Aim of the task: Search the data below for the string "heading". Extract every line that contains it.

Records provided:
· · · · · · ·
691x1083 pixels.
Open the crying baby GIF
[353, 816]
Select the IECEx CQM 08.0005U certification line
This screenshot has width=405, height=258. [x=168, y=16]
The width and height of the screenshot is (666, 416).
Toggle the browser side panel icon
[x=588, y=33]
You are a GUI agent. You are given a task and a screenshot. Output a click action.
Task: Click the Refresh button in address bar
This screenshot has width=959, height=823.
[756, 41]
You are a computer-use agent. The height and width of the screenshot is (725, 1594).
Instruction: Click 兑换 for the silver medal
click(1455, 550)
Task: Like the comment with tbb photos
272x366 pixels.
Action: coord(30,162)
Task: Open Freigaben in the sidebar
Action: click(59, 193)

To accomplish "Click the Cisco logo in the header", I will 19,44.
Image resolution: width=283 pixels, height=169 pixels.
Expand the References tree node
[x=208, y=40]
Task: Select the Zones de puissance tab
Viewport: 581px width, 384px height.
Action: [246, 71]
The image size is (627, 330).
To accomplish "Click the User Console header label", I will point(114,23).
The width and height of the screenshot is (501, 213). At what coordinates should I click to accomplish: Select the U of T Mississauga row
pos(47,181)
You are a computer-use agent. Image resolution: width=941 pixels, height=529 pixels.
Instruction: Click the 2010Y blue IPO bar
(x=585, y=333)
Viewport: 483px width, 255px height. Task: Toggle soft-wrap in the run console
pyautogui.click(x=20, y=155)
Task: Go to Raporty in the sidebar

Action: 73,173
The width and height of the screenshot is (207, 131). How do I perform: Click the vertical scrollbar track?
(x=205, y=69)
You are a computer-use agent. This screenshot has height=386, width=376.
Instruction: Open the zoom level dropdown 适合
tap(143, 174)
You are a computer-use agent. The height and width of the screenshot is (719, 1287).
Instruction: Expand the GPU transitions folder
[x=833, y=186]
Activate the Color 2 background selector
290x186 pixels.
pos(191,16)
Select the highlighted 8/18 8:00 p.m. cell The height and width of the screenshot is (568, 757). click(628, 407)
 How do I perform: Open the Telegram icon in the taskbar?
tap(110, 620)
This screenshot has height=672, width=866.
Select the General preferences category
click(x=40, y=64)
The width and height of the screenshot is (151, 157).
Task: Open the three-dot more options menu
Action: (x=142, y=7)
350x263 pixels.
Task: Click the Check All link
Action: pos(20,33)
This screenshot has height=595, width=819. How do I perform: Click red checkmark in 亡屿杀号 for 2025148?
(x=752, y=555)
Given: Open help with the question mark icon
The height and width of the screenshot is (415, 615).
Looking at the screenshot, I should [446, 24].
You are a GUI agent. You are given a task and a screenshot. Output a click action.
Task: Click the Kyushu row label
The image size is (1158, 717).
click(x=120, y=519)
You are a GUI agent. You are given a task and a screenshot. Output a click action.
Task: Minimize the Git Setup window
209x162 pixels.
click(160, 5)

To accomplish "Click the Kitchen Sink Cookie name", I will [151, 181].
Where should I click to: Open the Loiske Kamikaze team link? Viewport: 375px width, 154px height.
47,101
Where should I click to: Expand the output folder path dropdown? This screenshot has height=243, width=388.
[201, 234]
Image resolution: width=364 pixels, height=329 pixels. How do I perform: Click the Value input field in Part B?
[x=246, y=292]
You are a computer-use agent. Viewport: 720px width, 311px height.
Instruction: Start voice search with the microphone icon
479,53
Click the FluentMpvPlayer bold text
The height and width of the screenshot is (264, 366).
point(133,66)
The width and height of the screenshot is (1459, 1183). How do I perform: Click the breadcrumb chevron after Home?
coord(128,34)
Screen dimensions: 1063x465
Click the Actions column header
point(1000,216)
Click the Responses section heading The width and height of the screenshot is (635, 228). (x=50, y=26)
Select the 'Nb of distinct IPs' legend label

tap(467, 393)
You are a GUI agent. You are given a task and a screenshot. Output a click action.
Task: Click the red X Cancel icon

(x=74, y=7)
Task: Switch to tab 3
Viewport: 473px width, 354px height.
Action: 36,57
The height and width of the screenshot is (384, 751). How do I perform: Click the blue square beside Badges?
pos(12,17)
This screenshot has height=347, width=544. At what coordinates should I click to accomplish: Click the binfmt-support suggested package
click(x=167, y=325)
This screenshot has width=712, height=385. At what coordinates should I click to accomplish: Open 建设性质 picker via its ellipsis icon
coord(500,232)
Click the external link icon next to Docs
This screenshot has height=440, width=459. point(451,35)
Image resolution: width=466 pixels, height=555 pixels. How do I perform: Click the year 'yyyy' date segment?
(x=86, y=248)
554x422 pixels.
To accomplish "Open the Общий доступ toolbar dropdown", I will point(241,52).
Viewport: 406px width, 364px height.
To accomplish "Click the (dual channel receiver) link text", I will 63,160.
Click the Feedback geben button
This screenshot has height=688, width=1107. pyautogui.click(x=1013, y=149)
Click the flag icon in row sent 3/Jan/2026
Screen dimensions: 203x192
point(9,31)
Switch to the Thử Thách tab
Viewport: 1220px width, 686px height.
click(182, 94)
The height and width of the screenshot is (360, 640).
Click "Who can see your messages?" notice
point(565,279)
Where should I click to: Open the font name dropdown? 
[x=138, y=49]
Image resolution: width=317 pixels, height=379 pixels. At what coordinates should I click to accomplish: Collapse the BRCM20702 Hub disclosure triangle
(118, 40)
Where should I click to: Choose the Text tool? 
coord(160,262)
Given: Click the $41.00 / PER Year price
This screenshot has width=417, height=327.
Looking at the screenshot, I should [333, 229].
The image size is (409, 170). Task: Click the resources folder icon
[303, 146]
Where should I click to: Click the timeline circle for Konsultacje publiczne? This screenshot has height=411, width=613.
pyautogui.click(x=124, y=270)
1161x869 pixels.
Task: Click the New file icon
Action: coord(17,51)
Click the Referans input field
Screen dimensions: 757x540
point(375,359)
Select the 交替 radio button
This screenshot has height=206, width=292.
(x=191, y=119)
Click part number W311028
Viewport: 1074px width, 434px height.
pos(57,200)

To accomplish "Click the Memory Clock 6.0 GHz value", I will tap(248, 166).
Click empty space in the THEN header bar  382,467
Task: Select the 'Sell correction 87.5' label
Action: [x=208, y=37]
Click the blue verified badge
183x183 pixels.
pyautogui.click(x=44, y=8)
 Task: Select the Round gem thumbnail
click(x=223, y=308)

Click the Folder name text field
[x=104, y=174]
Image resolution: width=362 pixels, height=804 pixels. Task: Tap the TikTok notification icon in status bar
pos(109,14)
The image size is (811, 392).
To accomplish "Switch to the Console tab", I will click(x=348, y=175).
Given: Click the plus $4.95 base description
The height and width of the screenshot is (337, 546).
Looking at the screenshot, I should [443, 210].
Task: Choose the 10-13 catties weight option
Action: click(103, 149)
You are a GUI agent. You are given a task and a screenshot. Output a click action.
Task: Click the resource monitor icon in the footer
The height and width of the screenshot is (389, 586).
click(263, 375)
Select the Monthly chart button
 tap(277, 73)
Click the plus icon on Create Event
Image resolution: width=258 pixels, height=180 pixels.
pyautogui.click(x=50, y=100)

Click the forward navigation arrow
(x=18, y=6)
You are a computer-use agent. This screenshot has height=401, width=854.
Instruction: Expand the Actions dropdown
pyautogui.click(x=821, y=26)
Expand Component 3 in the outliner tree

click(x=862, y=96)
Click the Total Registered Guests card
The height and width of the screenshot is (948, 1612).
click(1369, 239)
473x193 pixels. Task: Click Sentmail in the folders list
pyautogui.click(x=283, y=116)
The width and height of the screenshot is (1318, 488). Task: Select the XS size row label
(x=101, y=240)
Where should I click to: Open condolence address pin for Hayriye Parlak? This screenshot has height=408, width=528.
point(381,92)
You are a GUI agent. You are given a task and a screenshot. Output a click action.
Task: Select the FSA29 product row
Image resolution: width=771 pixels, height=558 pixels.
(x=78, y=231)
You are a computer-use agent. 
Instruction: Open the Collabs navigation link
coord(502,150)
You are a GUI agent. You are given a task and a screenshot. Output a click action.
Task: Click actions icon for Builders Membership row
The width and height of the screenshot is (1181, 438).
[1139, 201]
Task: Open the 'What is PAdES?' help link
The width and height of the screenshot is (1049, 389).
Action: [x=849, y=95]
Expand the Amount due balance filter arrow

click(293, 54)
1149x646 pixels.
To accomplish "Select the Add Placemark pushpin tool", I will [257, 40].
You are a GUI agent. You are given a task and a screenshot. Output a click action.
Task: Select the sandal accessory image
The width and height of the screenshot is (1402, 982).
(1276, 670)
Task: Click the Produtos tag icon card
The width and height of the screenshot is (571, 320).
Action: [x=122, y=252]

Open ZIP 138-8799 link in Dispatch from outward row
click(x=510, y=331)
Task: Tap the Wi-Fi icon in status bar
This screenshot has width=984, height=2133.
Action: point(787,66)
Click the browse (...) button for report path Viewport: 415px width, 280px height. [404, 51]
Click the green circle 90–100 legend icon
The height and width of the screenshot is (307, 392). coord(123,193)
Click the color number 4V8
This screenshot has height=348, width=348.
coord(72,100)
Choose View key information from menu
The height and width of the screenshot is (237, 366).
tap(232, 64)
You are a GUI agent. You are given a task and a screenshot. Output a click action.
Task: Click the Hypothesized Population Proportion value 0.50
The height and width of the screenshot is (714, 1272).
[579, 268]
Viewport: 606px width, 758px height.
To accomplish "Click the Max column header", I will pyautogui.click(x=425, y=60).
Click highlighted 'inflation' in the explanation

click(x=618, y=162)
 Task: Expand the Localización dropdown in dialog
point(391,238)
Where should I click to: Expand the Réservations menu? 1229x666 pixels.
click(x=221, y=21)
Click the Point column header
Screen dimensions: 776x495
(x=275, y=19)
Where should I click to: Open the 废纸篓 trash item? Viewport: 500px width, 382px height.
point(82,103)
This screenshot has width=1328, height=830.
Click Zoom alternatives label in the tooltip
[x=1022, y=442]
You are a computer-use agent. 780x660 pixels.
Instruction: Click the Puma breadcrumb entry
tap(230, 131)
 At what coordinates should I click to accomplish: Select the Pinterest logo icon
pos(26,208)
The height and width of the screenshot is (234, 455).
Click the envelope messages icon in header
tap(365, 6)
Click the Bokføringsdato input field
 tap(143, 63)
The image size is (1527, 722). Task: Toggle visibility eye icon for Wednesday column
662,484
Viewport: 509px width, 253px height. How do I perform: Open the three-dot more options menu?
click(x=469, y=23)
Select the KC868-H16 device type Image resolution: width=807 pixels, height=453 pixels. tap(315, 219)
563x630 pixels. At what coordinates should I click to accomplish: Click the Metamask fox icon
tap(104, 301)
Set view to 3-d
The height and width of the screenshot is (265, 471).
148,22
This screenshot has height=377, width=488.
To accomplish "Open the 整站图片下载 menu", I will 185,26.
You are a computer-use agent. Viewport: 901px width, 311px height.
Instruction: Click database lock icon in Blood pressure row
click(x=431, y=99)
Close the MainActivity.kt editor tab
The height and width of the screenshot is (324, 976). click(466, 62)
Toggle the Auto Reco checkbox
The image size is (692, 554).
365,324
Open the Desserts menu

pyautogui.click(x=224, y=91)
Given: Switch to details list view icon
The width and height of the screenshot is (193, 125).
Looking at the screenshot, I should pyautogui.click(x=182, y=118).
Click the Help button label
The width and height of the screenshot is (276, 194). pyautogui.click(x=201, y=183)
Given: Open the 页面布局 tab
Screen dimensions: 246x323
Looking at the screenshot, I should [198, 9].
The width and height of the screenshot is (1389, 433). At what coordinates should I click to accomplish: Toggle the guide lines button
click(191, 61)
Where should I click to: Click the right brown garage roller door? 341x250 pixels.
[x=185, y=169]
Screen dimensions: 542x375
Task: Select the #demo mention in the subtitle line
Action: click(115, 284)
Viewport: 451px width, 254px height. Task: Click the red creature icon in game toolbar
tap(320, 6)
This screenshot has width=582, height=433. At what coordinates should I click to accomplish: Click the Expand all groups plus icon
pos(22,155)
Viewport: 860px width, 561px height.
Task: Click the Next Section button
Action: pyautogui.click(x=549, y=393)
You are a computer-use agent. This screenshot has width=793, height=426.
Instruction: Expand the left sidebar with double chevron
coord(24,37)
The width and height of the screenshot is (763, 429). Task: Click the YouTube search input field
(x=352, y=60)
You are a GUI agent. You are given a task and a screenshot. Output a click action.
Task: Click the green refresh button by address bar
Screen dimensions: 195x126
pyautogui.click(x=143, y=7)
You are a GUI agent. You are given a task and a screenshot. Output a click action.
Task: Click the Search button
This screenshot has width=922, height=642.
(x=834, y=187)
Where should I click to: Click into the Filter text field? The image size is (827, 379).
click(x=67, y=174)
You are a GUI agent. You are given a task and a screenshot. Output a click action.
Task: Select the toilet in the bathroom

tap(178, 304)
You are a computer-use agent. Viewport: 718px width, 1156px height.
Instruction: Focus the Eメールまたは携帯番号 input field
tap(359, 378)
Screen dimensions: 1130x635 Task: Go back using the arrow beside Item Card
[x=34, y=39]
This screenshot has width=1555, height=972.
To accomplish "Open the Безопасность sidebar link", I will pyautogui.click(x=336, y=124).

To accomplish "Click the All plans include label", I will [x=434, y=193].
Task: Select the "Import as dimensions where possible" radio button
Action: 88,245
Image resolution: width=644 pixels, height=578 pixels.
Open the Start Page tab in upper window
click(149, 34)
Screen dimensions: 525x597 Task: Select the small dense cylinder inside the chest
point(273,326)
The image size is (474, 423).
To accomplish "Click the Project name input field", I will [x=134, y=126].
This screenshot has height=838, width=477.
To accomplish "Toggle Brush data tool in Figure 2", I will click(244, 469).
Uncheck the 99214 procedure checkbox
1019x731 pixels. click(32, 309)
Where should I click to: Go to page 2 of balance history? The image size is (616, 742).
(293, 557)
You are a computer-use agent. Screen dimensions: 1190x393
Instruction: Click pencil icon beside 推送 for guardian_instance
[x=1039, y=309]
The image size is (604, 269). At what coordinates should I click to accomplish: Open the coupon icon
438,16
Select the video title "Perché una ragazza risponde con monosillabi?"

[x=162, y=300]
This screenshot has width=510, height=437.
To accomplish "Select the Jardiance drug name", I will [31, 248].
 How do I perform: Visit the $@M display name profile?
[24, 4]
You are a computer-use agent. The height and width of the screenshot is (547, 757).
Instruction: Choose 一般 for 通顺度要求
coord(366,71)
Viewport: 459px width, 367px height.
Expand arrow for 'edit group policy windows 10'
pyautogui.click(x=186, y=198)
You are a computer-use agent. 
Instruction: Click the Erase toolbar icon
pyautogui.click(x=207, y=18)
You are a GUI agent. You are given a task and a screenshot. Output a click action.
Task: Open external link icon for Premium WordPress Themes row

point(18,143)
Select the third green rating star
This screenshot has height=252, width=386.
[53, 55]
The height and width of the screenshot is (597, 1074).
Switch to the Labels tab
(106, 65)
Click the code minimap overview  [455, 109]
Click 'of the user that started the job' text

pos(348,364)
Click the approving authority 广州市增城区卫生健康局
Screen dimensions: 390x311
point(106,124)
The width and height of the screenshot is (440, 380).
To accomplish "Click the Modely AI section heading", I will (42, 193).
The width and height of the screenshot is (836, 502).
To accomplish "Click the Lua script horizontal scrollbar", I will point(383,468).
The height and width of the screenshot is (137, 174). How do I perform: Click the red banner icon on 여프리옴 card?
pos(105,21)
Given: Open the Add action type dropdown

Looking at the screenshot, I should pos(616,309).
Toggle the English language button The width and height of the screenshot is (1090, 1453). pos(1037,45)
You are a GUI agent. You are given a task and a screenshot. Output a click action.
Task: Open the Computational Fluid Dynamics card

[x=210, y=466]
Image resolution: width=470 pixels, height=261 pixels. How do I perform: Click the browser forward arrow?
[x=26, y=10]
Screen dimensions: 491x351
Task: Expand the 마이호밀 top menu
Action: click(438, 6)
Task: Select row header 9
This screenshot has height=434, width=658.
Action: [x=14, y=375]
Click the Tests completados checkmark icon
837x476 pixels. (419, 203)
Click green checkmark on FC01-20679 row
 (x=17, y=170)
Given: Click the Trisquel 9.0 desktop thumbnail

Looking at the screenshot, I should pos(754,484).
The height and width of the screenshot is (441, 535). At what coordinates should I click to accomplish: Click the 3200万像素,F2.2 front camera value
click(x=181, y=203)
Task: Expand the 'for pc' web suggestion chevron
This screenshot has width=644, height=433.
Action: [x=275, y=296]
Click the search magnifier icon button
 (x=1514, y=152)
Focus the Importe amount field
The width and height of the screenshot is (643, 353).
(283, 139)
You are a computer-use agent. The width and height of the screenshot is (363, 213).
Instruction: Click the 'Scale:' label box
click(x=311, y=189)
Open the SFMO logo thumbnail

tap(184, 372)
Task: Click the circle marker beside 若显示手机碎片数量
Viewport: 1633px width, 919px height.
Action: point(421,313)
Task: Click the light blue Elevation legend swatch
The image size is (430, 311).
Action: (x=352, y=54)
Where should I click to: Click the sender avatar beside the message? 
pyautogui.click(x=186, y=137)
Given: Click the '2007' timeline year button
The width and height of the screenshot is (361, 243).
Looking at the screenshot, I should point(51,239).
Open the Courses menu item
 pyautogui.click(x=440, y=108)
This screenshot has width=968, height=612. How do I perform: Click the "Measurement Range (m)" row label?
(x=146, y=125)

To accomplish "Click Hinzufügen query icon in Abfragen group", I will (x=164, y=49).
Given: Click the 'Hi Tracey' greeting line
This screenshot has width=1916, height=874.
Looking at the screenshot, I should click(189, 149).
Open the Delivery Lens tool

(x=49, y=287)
· · · · · · ·
Exercise solution:
Click the Responses section heading The width and height of the screenshot is (635, 228). (x=50, y=26)
To accomplish "Click the Modely AI section heading", I will (42, 193).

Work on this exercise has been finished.